《白塔之光》,乡愁的滋味
作者:卡生
张律是具有个人创作风格的作者导演,他所有的电影都沿袭了同一种创作方法——从空间中,生发出人物以及情感。从2012年开始,张律离开了中国前往韩国的一所大学教书。《白塔之光》的创作是在《漫长的告白》之后,他在疫情期间从韩国返回北京,有14天的时间隔离于广州的酒店,“白塔”时不时出现在脑海中,似乎契机已到,他提笔写下发生在北京的故事,电影的名字灵光一闪,取自白塔寺附近的一家青年旅社。
讲述老北京的电影有许多,多是沸腾热闹的北京。然而,张律笔下的北京是安静的、诗意的,他想追问的是这些年来,自己的内心到底发生了何种变化。与内在自我建立的叙事是张律创作电影的动力,“人只有在思考这个问题的时候才知道自己发生了什么变化,而平常这些情绪只是静静地在身体里存在。电影,是在特定空间里对情绪的整理”。
相比张律过去那些聚焦于异乡、边缘的电影,《白塔之光》的视角发生了一次重大的内在转移。故事里的中年人谷文通不再漂泊于异乡,他是土生土长的北京人,在这个城市,他结婚、生子、离异,最终独居于母亲留下的胡同老房里,从诗人转行为美食评论家。谷文通的日常生活波澜不惊,很偶然地,他和一个年轻的摄影师欧阳文慧碰撞出了男女情愫,在女方的鼓励下,他决定去不远的北戴河看看多年未见的父亲。
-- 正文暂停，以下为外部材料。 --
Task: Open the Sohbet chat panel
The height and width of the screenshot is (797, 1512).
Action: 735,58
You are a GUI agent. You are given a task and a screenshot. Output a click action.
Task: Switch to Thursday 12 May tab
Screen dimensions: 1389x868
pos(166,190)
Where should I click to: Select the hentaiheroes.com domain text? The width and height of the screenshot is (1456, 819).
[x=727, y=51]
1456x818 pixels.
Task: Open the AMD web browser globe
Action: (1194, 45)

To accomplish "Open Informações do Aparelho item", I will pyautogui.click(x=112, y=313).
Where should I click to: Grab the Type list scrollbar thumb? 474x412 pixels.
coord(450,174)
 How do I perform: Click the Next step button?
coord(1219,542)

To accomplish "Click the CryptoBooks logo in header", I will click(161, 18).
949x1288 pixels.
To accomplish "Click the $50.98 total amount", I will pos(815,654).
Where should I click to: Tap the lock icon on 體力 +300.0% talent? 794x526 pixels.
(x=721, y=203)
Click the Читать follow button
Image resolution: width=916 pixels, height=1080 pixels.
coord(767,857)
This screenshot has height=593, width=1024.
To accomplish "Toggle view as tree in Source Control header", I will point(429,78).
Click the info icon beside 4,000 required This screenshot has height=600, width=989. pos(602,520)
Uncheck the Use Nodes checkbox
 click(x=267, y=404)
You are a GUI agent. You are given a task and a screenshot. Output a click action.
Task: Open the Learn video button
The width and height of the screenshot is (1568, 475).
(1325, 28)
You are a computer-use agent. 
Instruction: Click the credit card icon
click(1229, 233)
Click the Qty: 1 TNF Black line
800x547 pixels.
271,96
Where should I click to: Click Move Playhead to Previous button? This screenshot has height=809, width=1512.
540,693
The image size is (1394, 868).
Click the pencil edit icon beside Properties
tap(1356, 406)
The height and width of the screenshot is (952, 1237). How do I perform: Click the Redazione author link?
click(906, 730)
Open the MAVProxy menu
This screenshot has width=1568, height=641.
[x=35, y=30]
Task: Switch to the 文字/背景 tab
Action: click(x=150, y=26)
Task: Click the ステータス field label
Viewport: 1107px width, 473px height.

对于张律来说,早早离开的北京是熟悉的城市,回望过去,这里集结了很多的情绪、情感,但在写剧本以及拍片的过程中,他会把个人的情感排除,“北京道路方方正正,很容易找到目的地。然而,我们的内心生活并非如此,它像迷宫一样”。电影里人物的情绪是随着空间延展出来的,各自在偌大的城市里表达着茫然、孤独与失意。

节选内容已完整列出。